水分を取ることすら難しくなってくると、妻は自宅で点滴の針を刺し、水分を補給させました。 「ぽんちゃん、痛くてごめんね……」と、毎回泣きながら針を刺す妻の姿を見るのは、私も胸が締め付けられる思いでした。
「少しでも長く一緒にいたい」
その一心で、私と妻は毎晩交代でリビングのぽんちゃんのベッドの横に布団を敷き、介護を続けました。
虹の橋を渡った夜
5月の爽やかな陽気になる頃のある夜。 その日は妻がぽんちゃんの隣で寝ていました。
朝方、私がトイレへ起きてリビングを覗くと、ぽんちゃんは静かに息を引き取っていました。
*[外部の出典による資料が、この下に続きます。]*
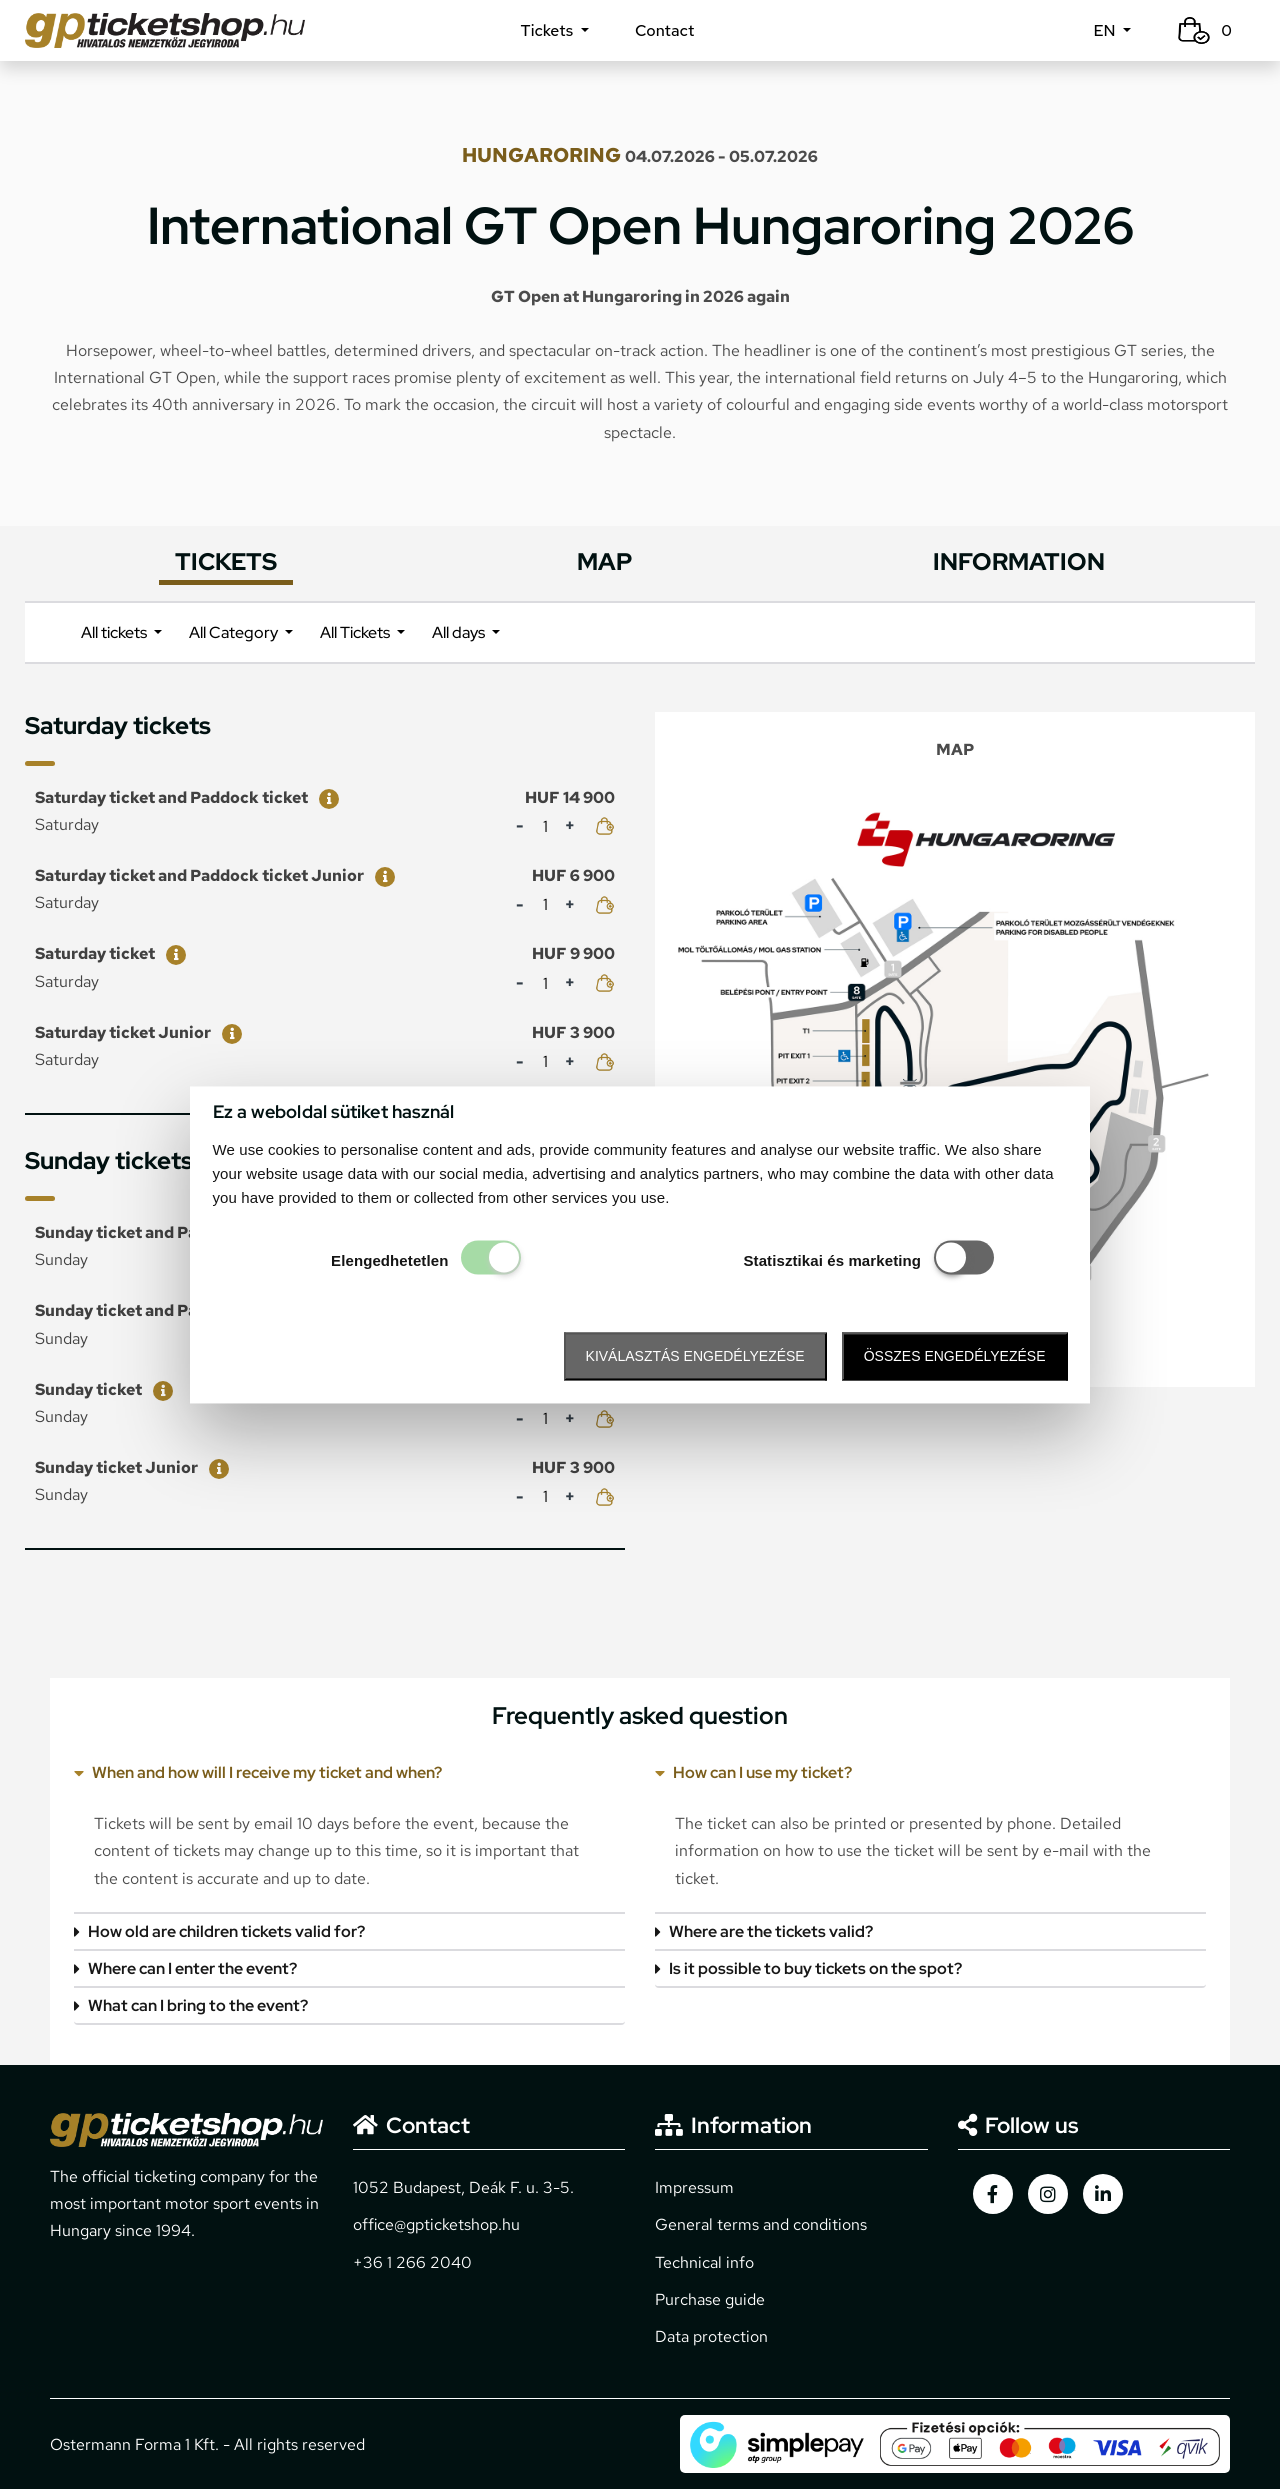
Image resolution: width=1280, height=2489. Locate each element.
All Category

慌てて妻を起こし、娘たちを呼び寄せました。 「さっきまで起きてたのに、うとうとした隙に……」と泣きじゃくる妻。 娘たちも大きな涙を流し、大好きなぽんちゃんに抱きつきました。
ぽんちゃんは、虹の橋へと旅立っていきました。
ずっと我が家で見守ってくれている存在
ぽんちゃんが我が家で一緒に過ごせた時間は、決して長いものではありませんでした。 けれど彼は、家族全員がずっと望んでいた「一緒に暮らす」という大切な夢を叶えてくれたのです。
火葬を終えたあとも、「ずっと一緒にいたい」という妻の願いから遺骨を持ち帰りました。 あれから10数年が経った今も、ぽんちゃんは我が家で、私たち家族のことを温かく見守ってくれています。
ぽんちゃん、我が家に来てくれて本当にありがとう。